An exhaustive overall analysis of the security objectives would go beyond the scope of this article. The image below aims to demonstrate the complexity of security considerations and processes. The Mission Embedded experts are happy to help you with any questions you may have.
Step 4: Implement Security
Based on the Security Profile, Mission Embedded establishes a chain of trust for the complete system or application (i.e. a linked path of validation and verification from a trust anchor down to an end-entity certificate). Depending on the system security scope the implementation activities might address several phases in the product lifecycle – from supply chain and production to maintenance processes.
For the devices themselves, secure hardware (processor, trusted platform module) is the foundation for safeguarding a system and ensuring the integrity and authenticity of the bootloader as well as the dedicated application. Building on the chain of trust, Mission Embedded secures the system and its interfaces by verifying and safeguarding the file system, encrypting communication channels, or protecting sensitive information.
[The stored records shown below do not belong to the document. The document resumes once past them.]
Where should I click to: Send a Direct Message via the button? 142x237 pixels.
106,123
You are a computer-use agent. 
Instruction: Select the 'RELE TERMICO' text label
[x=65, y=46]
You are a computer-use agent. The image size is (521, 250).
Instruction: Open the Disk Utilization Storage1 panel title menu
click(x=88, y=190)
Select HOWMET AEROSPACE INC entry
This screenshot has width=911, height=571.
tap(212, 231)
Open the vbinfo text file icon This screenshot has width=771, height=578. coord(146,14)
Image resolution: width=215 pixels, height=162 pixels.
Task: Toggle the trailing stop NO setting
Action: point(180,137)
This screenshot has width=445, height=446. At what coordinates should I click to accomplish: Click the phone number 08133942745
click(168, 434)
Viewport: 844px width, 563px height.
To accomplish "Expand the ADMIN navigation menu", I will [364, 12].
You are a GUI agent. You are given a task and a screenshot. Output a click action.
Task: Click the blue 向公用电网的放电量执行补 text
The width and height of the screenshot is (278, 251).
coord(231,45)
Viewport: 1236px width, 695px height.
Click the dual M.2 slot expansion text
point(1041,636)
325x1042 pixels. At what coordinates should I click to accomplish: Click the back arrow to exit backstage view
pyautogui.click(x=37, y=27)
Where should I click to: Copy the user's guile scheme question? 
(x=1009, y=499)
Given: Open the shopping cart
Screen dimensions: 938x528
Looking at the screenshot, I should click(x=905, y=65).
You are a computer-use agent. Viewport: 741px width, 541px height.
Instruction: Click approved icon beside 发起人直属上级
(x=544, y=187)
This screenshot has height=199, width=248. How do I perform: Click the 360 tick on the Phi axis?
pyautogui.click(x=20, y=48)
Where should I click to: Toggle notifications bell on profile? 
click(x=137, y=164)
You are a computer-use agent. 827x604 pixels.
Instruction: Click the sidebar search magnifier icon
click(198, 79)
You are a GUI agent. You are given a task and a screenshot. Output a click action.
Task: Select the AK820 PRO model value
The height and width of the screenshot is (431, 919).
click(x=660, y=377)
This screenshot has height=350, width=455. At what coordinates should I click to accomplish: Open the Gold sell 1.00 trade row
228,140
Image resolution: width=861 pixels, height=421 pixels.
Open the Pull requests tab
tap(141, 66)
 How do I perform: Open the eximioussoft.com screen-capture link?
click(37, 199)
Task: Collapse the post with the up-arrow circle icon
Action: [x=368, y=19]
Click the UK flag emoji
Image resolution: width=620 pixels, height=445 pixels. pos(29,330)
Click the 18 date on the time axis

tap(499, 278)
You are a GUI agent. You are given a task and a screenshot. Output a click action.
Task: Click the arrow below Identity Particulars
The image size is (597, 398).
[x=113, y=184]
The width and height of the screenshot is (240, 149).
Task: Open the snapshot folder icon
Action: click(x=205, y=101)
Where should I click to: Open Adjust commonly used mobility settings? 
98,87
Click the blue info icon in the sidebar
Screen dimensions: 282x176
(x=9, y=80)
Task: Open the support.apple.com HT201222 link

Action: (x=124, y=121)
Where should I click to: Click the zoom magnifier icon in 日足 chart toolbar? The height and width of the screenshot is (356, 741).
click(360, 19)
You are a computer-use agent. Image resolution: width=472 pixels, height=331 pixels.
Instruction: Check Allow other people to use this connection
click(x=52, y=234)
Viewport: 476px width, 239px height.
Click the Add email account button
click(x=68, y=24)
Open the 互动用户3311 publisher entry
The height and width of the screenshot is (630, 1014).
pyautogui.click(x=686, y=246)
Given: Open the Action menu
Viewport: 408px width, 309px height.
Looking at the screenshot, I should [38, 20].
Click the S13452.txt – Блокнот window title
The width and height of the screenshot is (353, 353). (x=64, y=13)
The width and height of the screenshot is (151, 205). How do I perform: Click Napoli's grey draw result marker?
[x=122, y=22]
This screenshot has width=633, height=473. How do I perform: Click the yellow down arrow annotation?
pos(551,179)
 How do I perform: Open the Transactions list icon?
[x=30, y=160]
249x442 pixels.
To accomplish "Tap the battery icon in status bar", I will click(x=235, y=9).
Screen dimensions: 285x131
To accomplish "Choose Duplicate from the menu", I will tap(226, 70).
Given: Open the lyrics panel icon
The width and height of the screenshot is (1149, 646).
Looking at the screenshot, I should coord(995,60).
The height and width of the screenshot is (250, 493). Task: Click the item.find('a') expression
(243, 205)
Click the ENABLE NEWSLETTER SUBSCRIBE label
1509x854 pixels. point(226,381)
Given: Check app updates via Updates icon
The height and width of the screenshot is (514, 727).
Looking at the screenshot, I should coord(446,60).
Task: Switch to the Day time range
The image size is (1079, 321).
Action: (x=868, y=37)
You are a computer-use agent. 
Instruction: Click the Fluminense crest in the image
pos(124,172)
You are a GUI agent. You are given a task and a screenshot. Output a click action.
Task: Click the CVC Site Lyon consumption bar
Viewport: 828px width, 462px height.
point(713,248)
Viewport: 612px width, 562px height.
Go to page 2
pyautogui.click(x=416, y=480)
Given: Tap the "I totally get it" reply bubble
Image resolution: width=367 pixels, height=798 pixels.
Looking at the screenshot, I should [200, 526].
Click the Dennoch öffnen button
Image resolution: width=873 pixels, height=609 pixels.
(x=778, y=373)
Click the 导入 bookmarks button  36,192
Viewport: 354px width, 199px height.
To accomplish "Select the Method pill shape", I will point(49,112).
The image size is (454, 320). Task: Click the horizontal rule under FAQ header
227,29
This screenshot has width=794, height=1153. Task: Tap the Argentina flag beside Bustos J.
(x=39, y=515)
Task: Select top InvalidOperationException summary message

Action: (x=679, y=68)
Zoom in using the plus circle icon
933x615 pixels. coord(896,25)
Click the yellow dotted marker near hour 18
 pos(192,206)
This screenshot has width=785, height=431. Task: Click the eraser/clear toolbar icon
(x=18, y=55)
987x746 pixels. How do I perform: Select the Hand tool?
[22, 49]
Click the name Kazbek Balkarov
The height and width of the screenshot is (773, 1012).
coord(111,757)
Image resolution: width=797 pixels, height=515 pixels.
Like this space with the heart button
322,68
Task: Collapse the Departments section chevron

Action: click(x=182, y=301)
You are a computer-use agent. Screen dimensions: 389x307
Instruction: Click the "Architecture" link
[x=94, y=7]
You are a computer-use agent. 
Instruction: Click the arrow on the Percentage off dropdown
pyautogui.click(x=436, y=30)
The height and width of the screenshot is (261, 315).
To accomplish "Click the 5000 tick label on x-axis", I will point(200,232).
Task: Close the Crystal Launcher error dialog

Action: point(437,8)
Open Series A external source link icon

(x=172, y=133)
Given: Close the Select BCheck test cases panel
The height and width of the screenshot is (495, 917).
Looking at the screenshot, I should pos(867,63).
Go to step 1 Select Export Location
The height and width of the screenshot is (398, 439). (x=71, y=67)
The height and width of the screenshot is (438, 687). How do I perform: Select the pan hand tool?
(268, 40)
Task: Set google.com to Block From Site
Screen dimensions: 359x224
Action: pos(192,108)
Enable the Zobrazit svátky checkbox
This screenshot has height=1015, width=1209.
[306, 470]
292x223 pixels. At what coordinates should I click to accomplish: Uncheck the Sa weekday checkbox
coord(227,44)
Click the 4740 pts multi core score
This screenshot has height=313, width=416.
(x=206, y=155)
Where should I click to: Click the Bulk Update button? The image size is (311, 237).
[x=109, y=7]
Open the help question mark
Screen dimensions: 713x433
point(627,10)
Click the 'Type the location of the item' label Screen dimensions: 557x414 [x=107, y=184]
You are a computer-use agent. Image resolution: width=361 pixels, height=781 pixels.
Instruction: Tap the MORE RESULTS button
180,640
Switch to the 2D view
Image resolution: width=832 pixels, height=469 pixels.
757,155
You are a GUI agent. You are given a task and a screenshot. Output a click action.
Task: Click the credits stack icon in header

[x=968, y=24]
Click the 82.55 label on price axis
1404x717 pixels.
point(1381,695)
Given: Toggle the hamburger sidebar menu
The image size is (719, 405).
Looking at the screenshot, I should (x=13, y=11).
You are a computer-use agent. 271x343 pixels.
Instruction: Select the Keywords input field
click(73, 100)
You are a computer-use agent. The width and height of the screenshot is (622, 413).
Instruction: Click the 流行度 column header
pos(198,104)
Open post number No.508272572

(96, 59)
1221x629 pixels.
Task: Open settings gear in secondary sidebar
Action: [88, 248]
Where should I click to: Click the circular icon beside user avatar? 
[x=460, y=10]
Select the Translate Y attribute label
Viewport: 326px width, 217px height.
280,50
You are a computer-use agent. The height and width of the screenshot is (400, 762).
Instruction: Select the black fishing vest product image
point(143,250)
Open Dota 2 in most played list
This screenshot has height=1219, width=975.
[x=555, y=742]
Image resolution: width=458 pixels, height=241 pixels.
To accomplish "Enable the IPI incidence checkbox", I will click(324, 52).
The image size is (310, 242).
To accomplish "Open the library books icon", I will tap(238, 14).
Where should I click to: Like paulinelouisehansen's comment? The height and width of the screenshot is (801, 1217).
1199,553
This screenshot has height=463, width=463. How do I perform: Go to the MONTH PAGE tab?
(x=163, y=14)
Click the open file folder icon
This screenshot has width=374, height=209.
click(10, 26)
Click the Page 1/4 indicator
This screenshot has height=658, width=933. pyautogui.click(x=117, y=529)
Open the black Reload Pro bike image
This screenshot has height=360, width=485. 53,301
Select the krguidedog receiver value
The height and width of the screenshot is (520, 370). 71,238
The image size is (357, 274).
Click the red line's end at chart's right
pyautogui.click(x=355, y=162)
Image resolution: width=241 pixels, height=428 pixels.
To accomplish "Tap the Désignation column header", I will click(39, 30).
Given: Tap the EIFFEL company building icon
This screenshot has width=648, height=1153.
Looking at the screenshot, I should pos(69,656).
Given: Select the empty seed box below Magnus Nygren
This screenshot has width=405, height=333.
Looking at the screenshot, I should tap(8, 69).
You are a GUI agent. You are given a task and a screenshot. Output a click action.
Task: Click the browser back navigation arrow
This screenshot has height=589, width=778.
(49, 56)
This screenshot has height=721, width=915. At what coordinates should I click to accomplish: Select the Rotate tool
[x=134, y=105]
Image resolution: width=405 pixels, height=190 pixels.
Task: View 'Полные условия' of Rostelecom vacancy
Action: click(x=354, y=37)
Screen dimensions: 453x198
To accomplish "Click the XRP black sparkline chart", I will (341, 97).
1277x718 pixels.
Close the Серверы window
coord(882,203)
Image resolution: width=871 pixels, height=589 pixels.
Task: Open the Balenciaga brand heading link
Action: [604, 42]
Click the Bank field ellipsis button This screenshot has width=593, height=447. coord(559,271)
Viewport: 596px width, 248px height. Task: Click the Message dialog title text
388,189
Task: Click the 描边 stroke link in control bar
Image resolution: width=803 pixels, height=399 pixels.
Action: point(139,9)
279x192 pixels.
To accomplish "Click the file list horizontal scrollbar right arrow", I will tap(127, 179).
This hardened system efficiently protects data, functionality, and services from unauthorized third parties.
Examples for the implementation of other Security Profile objectives may include unique device identification, credential management, key management and PKI (public key infrastructure), device authentication, remote device update, over-the-air updates, secure data exchange.
Step 5: Test and Validate Security
Penetration tests are then carried out either by Mission Embedded or, if requested, by an independent third party in order to verify all implemented measures and to ensure that system security complies with the latest state of the art.
Step 6: Get Approval (if applicable)
The results and artefacts of all previous steps are finally compiled into a Security Trust Case documenting
- the system definition,
- the conducted security risk assessment including threat identification, evaluation, and prioritization,
- the defined Security Profile(s),
- the implementation according to an adequate development process and
- test and validation reports.
This is the basis for the final security approval. Our expert team is also happy to support you during the approval of your product – or we can even take care of the whole certification process for you. Mission Embedded’s well-proven and tested security process provides a roadmap to approval and secure system.
Step 7: Sustain and Maintain Security
Security is not a one-time job during system development or certification, but rather a continuous process throughout the entire lifecycle of a system. The Mission Embedded lifecycle team can monitor the system for possible emerging vulnerabilities ensuring a rapid incident response to security gaps, e.g. with a timely rollout of updates.